Using the Four Ps to Market Publishing Products to Hispanics
They may be immigrants, they may prefer to be addressed in Spanish, and they may not be assimilated or acculturated, but many first-generation U.S. Hispanics live and buy in this country and in Puerto Rico. And they present a big opportunity for those publishers willing to learn how to successfully serve this consumer group with product and marketing pitches that meet their preferences.
To illustrate, let me share some insights on how to apply the four traditional Ps of effective marketing to your direct marketing efforts targeting U.S. Hispanics.
Product. If you have a successful English-language product, don’t assume you need to customize it for the Hispanic market.
Whatever their habits in their home country, Hispanic working mothers in the United States live a hurried and harried existence just like the rest of the working mother population, and so are good prospects for recipes for quick and easy family meals—even if these recipes are for traditional “American” dishes.
And if your company is a provider of health information, you may not need to find Spanish-speaking medical authorities.
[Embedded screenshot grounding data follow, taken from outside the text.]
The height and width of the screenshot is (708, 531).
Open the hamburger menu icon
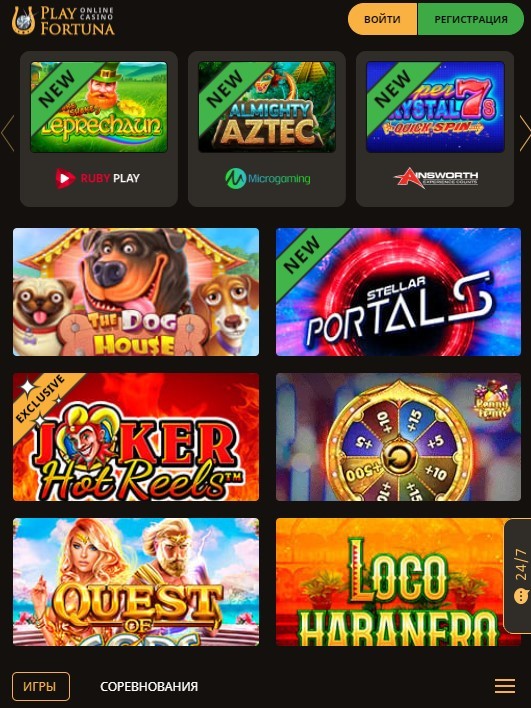pyautogui.click(x=505, y=686)
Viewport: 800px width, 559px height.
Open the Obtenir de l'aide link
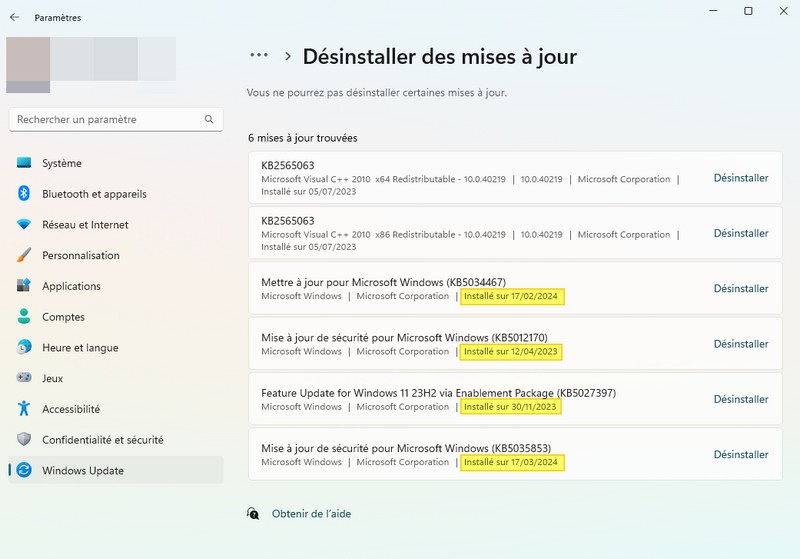point(311,514)
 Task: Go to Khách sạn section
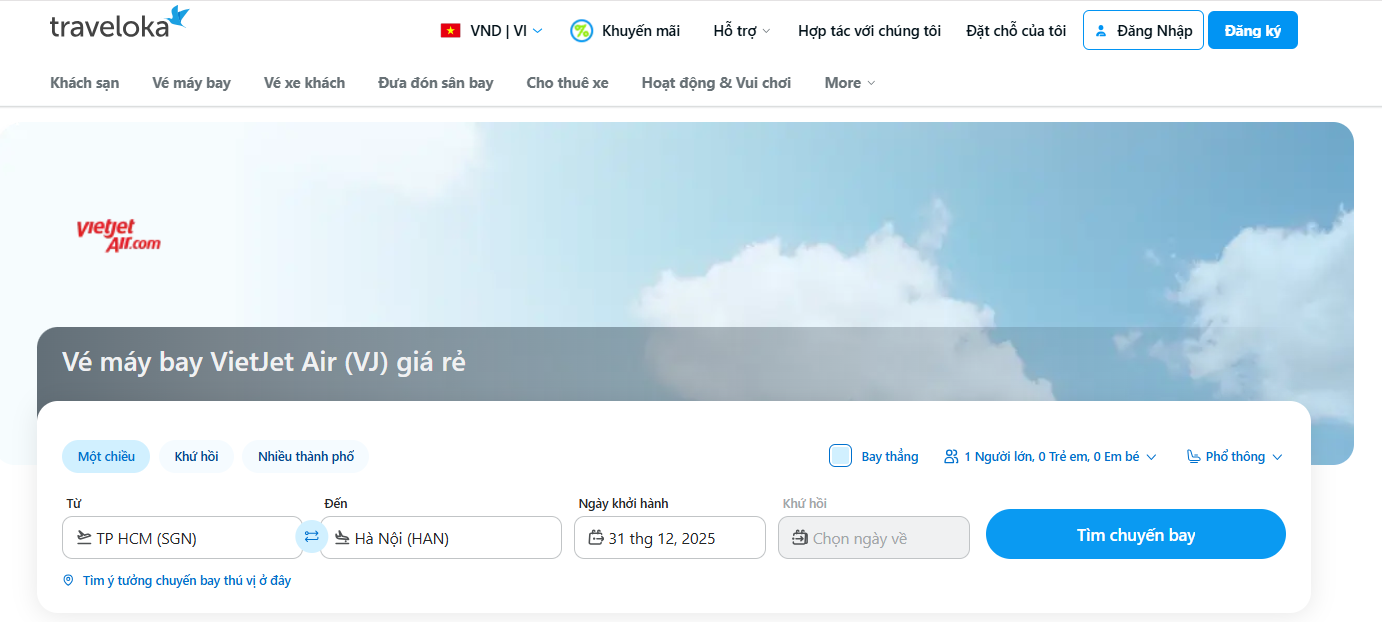point(85,83)
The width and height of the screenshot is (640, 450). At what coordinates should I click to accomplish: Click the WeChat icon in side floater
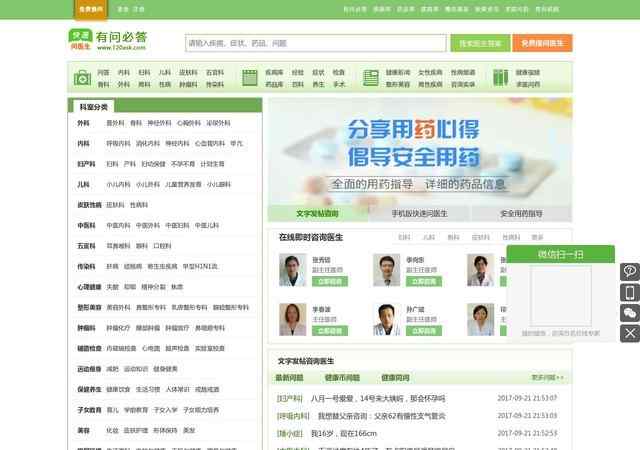coord(630,313)
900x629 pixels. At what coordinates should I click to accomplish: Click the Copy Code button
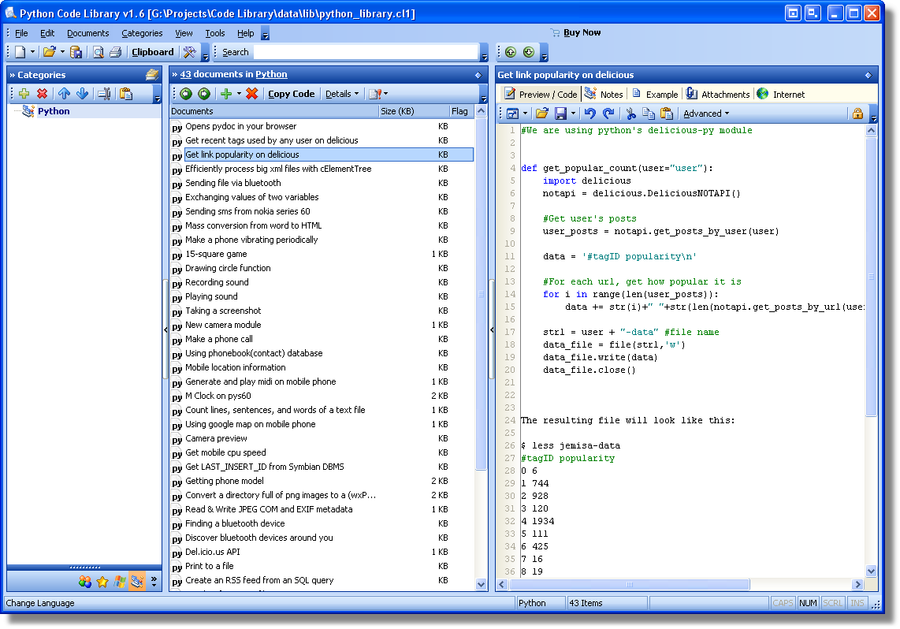pos(291,93)
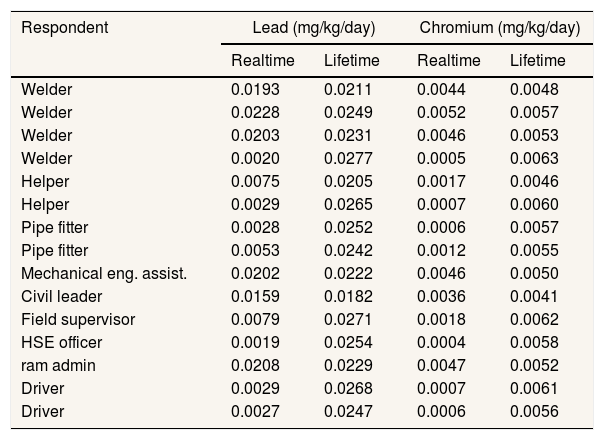This screenshot has height=440, width=604.
Task: Click the Realtime subheader under Lead
Action: (x=263, y=61)
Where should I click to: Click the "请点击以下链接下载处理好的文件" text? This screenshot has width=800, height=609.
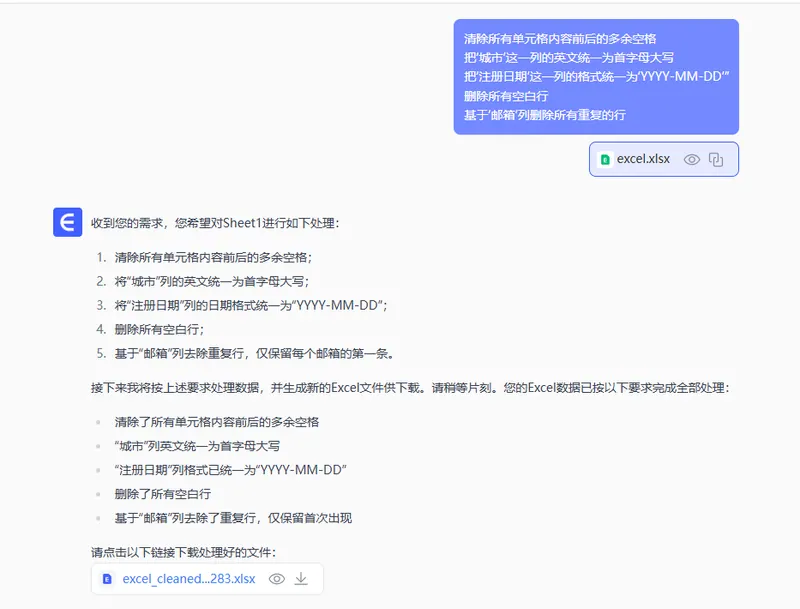pyautogui.click(x=182, y=552)
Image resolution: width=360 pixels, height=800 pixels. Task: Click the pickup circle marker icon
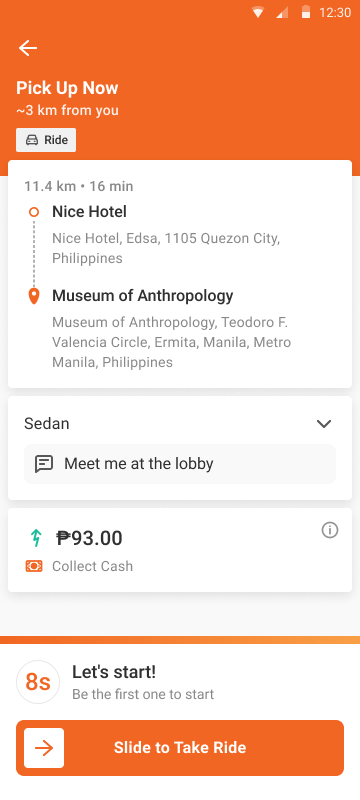coord(34,212)
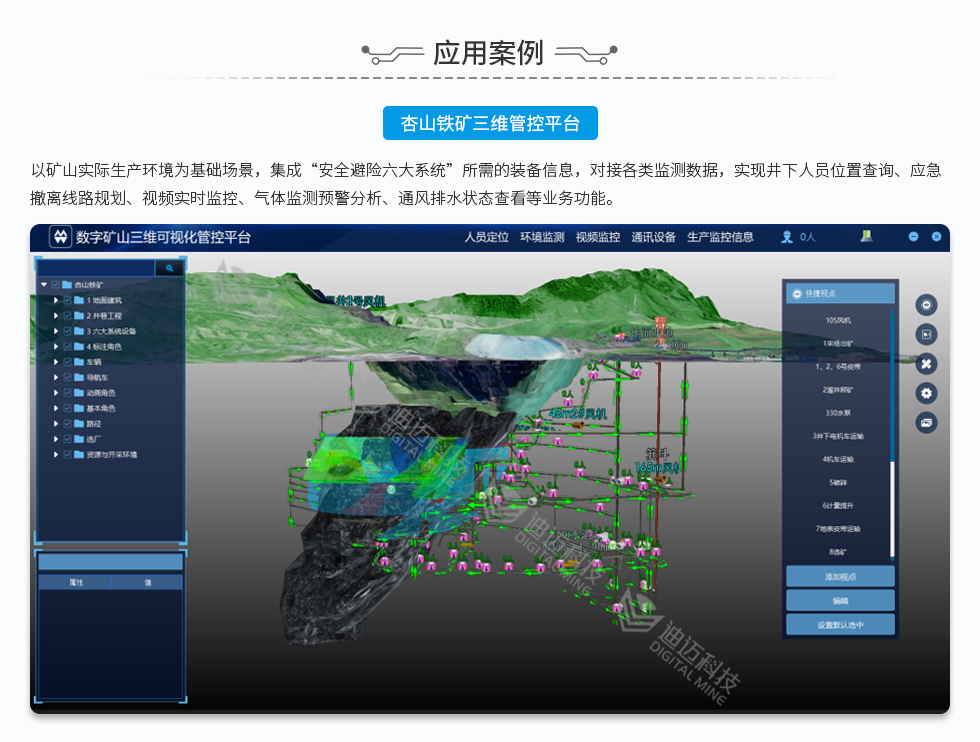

Hispanics will appreciate the best medical advice regardless of the doctors’ race, plus many of the world’s leading medical authorities write in English, anyway. It’s more important to provide customers with a quality book, newsletter or magazine that is readable, understandable and trustworthy. You can always translate English copy into Spanish text so the product meets this market’s language preference.
Price. Don’t oversell. Being able to buy a subscription to a quality magazine at a deep discount from the newsstand price may be all the incentive you need to provide. It works for the majority of prospective customers, because discounts have universal appeal.
Do, however, be cautious in your use of the traditional direct marketing “hooks” that may be effective in English copy but could be overkill and counterproductive with U.S. Hispanics. Examples of such promotions include sweepstakes, “free mini-subscription” or “one free year”—all concepts that don’t translate well from English to Spanish.